Helene Vosters in Winnipeg

  • August 13, 2019

Please join us for the Winnipeg launch of Helene Vosters’s Unbecoming Nationalism: From Commemoration to Redress in Canada.

Date: Tuesday, August 13, 7:00 pm
Location: Mentoring Artists for Women’s Art (611 Main Street), Winnipeg.
Cost: FREE

With special guest Roewan Crowe.

About the Book
Canada’s recent sesquicentennial celebrations were the latest in a long, steady progression of Canadian cultural memory projects. Unbecoming Nationalism investigates the power of commemorative performances in the production of nationalist narratives. Using “unbecoming” as a theoretical framework to unsettle or decolonize nationalist narratives, Helene Vosters examines an eclectic range of both state-sponsored social memory projects and counter-memorial projects to reveal and unravel the threads connecting reverential military commemoration, celebratory cultural nationalism, and white settler-colonial nationalism.

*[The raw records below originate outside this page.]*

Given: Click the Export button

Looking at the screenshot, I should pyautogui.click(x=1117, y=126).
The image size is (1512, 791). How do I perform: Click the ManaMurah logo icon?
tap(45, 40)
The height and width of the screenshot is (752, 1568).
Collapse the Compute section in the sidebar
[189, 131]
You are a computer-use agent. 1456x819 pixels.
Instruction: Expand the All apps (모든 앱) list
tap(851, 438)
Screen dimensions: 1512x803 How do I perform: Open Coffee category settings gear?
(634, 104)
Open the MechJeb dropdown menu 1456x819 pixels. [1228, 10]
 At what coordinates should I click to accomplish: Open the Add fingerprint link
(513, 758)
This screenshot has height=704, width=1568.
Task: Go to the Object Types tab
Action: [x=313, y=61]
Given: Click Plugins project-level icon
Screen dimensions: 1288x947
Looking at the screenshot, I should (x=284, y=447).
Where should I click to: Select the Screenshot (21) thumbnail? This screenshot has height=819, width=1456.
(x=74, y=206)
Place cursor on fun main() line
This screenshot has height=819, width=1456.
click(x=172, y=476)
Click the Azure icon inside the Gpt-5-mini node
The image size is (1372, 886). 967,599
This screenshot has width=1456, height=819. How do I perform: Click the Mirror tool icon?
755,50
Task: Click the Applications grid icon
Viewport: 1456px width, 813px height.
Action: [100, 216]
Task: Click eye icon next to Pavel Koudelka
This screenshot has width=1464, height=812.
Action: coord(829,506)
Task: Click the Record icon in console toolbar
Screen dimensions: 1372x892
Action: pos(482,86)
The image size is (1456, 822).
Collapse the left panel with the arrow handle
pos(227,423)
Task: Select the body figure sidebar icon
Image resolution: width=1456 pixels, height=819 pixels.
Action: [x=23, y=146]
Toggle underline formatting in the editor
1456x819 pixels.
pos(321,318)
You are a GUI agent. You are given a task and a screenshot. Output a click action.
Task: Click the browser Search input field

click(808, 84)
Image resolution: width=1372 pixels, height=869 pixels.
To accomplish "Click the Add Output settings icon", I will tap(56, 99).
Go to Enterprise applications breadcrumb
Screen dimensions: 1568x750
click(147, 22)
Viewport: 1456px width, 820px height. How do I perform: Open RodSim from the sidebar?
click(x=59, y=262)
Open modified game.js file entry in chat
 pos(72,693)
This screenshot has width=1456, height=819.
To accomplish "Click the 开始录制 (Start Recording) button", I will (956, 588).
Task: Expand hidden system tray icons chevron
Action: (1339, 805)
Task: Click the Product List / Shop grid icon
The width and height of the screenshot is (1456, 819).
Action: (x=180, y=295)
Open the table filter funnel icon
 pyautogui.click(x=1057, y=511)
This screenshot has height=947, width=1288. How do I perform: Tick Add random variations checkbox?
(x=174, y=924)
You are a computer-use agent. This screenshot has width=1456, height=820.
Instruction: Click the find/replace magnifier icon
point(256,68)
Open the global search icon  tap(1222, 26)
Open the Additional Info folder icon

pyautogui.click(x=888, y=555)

Vosters brings readings of institutional, aesthetic, and activist performances of Canadian military commemoration, settler-colonial nationalism, and redress into conversation with literature that examines the relationship between memory, violence, and nationalism from the disciplinary arenas of performance studies, Canadian studies, critical race and Indigenous studies, memory studies, and queer and gender studies. In addition to using performance as a theoretical framework, Vosters uses performance to enact a philosophy of praxis and embodied theory.

About the Presenters
Helene Vosters is an artist-activist-scholar. She holds a PhD in Theatre and Performance Studies from York University, an MFA in Queer and Activist Performance from the New College of California, and is currently a Postdoctoral Fellow and Project Coordinator with Transforming Stories, Driving Change, a research and performance initiative at McMaster University.

Artist and writer Roewan Crowe is energized by attempts at radical transformation. As a queer, white, feminist settler she explores artistic practice as a way to activate feminist and queer ecologies of possibility. She recently launched several new projects at the greenhouse artlab and is writing her next book, entitled, Ah Sugar. Her paid gig: Associate Professor at the University of Winnipeg.